Treatment-related adverse events (TRAEs) of any grade occurred in 120 (70%) of 171 patients (Table 3). Grade 3 or 4 TRAEs were reported in 34 (20%) patients, with increased gamma-glutamyltransferase (six patients, 4%), increased aspartate aminotransferase (five, 3%), anemia (five, 3%), hyponatremia (five, 3%), and rash (four, 2%) occurring in more than two patients. The majority of these events were improved or resolved at data cutoff. Three (2%) grade 5 events were considered to be treatment related by the investigators, including one (<1%) caused by pneumonia and two (1%) unknown deaths. TRAEs led to treatment interruption in 41 (24%) patients. Five (3%) patients permanently discontinued study treatment due to TRAEs including increased lipase, hypersensitivity, lichen planus, type 1 diabetes mellitus, and hyponatremia (one patient, <1% for each). Serious TRAEs occurred in 25 (15%) patients (Additional file 1: Table S4).

Table 3.

Treatment-related adverse events

All patients (N=171)
Any grade Grade 1 Grade 2 Grade 3 Grade 4
Any 120 (70%) 34 (20%) 49 (29%) 27 (16%) 7 (4%)
 Aspartate aminotransferase increased 40 (23%) 30 (18%) 5 (3%) 4 (2%) 1 (<1%)
 Alanine aminotransferase increased 29 (17%) 22 (13%) 5 (3%) 1 (<1%) 1 (<1%)
 Anemia 26 (15%) 9 (5%) 12 (7%) 5 (3%) 0
 Hypothyroidism 19 (11%) 9 (5%) 10 (6%) 0 0
 Rash 18 (11%) 10 (6%) 4 (2%) 4 (2%) 0
 Blood bilirubin increased 18 (11%) 13 (8%) 4 (2%) 1 (<1%) 0
 Protein urine present 15 (9%) 6 (4%) 9 (5%) 0 0
 Bilirubin conjugated increased 14 (8%) 9 (5%) 3 (2%) 2 (1%) 0
 Asthenia 13 (8%) 8 (5%) 4 (2%) 1 (<1%) 0
 Gamma-glutamyltransferase increased 12 (7%) 3 (2%) 3 (2%) 5 (3%) 1 (<1%)
 Decreased appetite 12 (7%) 9 (5%) 3 (2%) 0 0
 Pyrexia 11 (6%) 7 (4%) 4 (2%) 0 0
 Pruritus 10 (6%) 7 (4%) 2 (1%) 1 (<1%) 0
 Hyponatremia 9 (5%) 4 (2%) 0 4 (2%) 1 (<1%)
 Blood alkaline phosphatase increased 9 (5%) 5 (3%) 3 (2%) 1 (<1%) 0
 Platelet count decreased 9 (5%) 5 (3%) 4 (2%) 0 0
 Gingival bleeding 9 (5%) 5 (3%) 4 (2%) 0 0
 Proteinuria 9 (5%) 7 (4%) 2 (1%) 0 0

Data are present as n (%).
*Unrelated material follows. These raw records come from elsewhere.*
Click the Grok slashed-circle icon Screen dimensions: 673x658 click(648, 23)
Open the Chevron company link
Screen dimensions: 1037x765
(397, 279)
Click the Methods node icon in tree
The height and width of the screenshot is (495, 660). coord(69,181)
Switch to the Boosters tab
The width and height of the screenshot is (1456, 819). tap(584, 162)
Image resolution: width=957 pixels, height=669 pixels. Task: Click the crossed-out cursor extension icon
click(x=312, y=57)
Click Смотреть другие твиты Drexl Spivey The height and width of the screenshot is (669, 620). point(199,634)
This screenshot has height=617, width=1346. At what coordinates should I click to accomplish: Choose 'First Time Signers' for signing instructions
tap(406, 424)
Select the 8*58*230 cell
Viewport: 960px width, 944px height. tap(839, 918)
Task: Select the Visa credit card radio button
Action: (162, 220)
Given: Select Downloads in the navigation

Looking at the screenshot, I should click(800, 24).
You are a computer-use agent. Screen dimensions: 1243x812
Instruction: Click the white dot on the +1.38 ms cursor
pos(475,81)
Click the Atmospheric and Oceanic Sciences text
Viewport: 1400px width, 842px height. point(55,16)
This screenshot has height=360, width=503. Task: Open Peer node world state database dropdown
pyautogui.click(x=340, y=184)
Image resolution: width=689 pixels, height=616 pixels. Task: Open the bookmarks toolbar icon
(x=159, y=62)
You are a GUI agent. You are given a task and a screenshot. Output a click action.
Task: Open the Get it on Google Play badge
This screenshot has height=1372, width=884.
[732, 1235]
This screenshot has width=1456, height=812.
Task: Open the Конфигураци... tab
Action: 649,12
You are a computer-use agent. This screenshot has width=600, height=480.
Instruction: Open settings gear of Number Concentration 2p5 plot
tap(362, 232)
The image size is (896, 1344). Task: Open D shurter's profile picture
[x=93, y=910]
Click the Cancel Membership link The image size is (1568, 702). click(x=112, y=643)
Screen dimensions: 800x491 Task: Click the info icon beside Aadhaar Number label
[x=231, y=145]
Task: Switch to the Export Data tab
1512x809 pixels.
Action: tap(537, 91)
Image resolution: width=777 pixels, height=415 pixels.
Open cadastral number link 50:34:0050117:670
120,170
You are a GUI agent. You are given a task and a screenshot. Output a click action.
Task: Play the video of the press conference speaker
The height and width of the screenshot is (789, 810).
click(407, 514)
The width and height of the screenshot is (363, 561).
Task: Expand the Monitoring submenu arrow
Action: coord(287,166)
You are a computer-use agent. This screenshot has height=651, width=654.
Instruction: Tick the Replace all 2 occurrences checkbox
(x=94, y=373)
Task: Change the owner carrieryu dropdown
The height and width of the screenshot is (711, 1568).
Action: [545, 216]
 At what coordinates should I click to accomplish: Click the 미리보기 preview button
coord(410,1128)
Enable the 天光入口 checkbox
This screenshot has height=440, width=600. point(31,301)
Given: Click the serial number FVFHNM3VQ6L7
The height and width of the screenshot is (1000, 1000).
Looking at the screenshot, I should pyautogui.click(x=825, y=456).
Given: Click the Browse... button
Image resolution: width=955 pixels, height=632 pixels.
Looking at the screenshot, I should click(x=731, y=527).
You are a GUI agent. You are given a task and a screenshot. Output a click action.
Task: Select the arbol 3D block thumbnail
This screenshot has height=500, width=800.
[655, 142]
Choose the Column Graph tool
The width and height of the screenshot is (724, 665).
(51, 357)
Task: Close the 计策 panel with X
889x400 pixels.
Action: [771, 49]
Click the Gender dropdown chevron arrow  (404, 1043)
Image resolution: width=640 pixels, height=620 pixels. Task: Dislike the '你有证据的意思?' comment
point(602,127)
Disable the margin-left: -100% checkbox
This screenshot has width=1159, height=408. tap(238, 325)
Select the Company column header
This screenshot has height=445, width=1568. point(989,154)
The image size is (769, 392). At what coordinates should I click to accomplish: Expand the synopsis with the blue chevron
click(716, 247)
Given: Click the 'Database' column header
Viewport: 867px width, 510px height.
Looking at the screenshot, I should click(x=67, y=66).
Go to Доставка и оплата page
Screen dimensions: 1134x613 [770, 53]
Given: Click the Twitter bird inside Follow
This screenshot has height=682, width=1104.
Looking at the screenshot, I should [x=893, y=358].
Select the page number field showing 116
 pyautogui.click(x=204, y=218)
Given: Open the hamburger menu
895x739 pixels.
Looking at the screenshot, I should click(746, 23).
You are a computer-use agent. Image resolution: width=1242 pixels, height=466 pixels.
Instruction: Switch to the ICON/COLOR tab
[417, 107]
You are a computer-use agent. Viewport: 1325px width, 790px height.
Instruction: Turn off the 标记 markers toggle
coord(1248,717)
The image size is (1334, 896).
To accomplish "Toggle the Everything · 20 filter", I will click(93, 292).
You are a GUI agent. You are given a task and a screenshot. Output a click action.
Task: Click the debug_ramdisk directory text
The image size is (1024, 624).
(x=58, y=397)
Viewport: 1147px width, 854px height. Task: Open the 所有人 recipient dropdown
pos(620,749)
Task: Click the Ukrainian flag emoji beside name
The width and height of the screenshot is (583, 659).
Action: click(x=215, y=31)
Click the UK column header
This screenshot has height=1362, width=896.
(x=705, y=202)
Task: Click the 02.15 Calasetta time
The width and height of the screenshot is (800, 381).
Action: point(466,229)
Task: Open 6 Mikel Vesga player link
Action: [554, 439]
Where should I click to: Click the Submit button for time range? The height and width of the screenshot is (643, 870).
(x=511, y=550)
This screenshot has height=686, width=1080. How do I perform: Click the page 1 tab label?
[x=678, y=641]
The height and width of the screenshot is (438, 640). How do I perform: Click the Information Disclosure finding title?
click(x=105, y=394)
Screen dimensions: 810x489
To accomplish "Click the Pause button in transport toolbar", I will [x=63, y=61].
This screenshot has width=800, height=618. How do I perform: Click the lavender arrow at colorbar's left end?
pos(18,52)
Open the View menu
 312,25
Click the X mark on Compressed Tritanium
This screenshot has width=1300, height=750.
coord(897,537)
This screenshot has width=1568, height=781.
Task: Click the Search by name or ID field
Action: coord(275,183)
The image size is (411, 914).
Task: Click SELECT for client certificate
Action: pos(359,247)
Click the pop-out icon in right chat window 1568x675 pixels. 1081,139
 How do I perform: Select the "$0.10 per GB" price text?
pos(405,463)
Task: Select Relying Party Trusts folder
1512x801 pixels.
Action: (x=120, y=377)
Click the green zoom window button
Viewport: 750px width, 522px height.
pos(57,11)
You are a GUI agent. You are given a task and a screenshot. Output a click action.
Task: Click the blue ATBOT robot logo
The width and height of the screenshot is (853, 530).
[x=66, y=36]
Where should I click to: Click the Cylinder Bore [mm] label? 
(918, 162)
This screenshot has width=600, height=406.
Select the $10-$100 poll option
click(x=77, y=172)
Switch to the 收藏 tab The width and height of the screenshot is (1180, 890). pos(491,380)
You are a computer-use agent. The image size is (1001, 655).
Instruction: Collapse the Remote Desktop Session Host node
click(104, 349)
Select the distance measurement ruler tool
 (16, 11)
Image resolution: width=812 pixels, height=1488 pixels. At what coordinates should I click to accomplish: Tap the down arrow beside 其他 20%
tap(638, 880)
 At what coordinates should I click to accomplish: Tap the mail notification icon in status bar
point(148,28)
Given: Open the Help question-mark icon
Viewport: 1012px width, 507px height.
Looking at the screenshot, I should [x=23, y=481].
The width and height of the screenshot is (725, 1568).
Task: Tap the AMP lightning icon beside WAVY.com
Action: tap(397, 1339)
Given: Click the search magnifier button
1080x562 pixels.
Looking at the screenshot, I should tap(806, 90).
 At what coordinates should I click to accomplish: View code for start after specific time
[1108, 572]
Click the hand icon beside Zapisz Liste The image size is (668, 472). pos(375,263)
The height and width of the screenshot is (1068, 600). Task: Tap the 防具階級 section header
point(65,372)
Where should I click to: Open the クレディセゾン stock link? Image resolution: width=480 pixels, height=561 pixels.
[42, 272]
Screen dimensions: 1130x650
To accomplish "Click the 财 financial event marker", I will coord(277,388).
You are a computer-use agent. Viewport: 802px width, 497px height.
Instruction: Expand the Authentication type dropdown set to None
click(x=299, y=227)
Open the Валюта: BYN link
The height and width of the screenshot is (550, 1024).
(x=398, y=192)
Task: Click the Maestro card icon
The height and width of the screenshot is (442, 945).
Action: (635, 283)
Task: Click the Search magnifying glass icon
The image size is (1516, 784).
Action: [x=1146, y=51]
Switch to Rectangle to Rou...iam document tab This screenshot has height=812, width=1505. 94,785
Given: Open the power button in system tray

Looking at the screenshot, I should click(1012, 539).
Treatment-related adverse events that occurred in at least 5% of all treated patients are listed. Three (2%) grade 5 events were considered to be treatment related by the investigators, including one (<1%) caused by pneumonia and two (1%) unknown deaths

Study treatment was temporarily stopped due to grade ≥3 TRAEs in 19 (11%) patients. Among them, seven patients were rechallenged with SHR-1701, and only one TRAE recurred in one patient (hyponatremia, grade 4) and eventually resulted in permanent discontinuation of SHR-1701.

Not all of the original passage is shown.